## 练习题目
把下面数据中从含有“will tap(443, 164).”的那一行起，到含有“click(81, 17)”的那一行为止，一字不改地抄下来，首尾两行都算在内。

目标位置数据:
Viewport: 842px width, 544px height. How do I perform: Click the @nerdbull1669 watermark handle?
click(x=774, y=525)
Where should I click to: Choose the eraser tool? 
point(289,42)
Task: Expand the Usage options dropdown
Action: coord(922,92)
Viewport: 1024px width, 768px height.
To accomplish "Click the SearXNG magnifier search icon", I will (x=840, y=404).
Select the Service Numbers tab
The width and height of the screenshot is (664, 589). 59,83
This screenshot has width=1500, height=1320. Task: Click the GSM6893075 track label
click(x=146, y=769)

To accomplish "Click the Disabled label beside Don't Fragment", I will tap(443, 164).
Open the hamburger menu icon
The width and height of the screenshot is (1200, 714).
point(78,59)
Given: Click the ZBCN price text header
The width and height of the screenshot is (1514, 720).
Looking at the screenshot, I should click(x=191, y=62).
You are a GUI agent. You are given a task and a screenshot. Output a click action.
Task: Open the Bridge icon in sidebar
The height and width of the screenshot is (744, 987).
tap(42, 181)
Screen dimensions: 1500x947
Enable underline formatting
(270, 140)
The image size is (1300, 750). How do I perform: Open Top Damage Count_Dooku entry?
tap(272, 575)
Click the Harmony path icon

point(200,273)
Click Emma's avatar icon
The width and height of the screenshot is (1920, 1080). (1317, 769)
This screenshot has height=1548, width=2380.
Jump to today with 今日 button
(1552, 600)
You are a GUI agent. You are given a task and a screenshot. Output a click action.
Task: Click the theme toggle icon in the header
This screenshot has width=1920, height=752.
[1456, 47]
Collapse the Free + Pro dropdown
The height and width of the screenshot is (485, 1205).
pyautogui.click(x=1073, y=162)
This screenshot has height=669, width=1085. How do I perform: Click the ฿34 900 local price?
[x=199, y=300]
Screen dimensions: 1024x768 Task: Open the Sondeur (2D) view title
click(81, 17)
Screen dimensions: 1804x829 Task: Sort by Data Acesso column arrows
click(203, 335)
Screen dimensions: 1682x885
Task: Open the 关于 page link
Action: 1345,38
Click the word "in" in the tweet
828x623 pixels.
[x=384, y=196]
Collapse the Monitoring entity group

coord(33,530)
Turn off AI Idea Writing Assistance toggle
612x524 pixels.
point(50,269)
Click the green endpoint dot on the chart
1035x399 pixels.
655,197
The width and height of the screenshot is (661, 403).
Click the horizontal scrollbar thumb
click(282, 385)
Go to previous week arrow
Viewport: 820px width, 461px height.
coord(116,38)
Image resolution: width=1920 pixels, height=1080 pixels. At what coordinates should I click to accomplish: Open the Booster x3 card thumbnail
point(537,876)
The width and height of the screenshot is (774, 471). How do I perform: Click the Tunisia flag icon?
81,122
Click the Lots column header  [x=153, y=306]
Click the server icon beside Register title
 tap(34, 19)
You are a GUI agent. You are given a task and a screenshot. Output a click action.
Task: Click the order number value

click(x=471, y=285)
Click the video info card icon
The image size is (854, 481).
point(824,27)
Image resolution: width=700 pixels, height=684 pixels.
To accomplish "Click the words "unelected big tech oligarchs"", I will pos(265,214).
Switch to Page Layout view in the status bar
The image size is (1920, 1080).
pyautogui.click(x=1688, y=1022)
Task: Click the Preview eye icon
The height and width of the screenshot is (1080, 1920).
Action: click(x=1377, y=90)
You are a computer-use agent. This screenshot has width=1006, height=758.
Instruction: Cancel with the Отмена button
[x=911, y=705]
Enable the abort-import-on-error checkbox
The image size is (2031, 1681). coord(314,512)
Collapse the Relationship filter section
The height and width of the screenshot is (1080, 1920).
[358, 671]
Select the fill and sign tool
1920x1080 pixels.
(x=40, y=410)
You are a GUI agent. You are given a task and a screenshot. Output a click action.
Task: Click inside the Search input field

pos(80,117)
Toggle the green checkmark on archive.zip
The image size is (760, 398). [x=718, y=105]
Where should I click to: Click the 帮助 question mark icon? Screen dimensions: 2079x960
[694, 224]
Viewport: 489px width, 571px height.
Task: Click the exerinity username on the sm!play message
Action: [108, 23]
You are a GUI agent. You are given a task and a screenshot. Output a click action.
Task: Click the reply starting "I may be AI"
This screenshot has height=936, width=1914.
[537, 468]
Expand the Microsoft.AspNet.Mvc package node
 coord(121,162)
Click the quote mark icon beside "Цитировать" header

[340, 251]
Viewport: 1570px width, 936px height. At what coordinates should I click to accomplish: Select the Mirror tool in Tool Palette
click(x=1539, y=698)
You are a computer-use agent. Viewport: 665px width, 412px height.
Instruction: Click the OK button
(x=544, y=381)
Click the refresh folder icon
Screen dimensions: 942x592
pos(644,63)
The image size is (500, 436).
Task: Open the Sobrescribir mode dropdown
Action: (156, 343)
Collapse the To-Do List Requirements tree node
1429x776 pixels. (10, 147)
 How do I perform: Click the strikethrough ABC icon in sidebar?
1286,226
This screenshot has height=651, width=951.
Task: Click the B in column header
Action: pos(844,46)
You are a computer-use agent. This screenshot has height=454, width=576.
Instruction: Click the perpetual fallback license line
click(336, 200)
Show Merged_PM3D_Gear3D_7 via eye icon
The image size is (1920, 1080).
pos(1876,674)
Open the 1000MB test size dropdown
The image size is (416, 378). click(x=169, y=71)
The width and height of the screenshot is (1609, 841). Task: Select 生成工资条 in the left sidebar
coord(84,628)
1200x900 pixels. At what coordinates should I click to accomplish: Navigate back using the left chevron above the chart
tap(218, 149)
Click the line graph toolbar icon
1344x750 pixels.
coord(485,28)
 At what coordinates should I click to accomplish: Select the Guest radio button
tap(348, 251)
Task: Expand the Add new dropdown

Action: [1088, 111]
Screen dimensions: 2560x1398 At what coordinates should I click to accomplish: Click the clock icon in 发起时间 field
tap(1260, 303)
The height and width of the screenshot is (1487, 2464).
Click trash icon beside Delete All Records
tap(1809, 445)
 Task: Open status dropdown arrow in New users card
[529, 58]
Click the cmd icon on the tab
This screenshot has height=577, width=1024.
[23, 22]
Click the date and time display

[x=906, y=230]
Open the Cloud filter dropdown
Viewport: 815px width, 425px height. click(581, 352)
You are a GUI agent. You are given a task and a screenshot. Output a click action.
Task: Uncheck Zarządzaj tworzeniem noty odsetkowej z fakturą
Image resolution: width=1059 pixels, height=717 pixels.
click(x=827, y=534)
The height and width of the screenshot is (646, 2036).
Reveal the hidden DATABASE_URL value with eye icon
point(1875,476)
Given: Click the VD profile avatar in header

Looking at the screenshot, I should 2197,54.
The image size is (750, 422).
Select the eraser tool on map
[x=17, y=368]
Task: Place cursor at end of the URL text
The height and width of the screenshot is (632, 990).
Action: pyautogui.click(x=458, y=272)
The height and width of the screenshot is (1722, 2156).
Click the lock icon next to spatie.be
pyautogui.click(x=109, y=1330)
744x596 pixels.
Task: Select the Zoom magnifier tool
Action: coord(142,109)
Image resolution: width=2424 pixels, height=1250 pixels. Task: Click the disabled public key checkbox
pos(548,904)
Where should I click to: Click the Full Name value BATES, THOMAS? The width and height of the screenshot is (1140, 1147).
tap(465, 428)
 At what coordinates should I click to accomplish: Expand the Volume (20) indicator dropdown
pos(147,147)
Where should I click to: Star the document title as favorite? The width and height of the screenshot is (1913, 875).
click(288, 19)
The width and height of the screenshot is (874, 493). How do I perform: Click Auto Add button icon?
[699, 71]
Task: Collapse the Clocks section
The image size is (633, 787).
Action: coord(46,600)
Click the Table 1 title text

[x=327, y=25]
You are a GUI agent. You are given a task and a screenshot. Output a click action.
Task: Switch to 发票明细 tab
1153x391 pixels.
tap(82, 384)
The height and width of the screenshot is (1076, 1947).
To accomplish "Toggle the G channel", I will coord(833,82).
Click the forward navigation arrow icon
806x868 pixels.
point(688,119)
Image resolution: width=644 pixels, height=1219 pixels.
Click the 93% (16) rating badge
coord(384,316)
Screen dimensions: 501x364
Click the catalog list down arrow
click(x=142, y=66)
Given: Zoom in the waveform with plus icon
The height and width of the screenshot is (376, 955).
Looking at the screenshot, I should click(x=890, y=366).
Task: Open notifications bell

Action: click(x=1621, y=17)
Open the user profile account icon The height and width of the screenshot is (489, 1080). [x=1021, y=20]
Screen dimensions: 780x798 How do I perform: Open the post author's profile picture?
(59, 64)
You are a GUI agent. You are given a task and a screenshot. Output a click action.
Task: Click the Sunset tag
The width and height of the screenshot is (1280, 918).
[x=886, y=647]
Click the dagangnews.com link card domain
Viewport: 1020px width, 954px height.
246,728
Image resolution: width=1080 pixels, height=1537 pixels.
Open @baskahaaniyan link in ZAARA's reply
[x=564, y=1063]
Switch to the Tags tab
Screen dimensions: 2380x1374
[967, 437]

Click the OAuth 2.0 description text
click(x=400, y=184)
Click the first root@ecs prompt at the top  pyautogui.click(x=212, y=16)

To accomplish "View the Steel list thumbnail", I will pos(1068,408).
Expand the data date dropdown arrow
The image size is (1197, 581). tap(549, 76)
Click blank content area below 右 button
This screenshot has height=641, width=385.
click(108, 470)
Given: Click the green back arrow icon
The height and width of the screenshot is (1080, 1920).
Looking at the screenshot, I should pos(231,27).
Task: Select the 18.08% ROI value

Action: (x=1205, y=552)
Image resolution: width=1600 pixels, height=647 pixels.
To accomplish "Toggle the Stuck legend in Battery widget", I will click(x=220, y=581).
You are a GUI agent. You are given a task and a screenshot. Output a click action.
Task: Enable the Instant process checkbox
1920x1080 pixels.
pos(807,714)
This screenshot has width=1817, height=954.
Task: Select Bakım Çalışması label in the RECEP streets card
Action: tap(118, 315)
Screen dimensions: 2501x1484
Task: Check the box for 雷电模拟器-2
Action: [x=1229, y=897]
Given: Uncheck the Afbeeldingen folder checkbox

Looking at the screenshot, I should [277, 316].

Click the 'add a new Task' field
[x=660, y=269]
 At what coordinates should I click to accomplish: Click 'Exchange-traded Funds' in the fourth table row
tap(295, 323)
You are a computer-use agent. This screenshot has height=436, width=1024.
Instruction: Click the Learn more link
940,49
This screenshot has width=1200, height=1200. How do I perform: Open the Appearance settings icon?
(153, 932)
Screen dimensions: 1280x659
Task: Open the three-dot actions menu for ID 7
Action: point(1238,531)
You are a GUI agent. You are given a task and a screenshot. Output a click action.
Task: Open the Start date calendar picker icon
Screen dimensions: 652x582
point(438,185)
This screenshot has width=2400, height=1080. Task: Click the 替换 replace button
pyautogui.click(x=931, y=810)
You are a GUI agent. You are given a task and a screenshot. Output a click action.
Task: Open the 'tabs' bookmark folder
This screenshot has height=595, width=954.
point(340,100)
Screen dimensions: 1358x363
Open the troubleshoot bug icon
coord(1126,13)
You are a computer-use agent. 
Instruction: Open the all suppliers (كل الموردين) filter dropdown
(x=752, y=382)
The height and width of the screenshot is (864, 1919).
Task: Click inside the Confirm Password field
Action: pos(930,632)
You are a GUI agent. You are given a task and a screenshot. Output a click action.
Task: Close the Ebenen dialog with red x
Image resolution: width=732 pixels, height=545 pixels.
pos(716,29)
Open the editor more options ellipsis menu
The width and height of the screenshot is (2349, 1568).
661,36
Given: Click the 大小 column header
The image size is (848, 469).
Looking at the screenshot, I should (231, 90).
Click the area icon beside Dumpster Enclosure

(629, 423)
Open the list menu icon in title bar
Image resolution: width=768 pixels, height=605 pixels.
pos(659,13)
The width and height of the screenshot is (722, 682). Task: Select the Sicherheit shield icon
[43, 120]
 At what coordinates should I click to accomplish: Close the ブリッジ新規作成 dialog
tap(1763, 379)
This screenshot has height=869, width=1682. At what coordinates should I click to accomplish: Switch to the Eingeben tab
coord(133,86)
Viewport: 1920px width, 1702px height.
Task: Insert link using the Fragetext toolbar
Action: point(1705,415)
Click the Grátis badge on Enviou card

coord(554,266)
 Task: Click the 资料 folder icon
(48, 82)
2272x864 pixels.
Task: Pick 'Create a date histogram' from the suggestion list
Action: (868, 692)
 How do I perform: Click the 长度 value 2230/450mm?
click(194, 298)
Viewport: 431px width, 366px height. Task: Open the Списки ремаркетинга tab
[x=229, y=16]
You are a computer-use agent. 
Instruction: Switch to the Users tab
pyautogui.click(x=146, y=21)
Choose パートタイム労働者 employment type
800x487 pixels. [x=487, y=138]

## 参考解答
To accomplish "Click the Disabled label beside Don't Fragment", I will tap(443, 164).
Open the hamburger menu icon
The width and height of the screenshot is (1200, 714).
point(78,59)
Given: Click the ZBCN price text header
The width and height of the screenshot is (1514, 720).
Looking at the screenshot, I should click(x=191, y=62).
You are a GUI agent. You are given a task and a screenshot. Output a click action.
Task: Open the Bridge icon in sidebar
The height and width of the screenshot is (744, 987).
tap(42, 181)
Screen dimensions: 1500x947
Enable underline formatting
(270, 140)
The image size is (1300, 750). How do I perform: Open Top Damage Count_Dooku entry?
tap(272, 575)
Click the Harmony path icon

point(200,273)
Click Emma's avatar icon
The width and height of the screenshot is (1920, 1080). (1317, 769)
This screenshot has height=1548, width=2380.
Jump to today with 今日 button
(1552, 600)
You are a GUI agent. You are given a task and a screenshot. Output a click action.
Task: Click the theme toggle icon in the header
This screenshot has width=1920, height=752.
[1456, 47]
Collapse the Free + Pro dropdown
The height and width of the screenshot is (485, 1205).
pyautogui.click(x=1073, y=162)
This screenshot has height=669, width=1085. How do I perform: Click the ฿34 900 local price?
[x=199, y=300]
Screen dimensions: 1024x768 Task: Open the Sondeur (2D) view title
click(81, 17)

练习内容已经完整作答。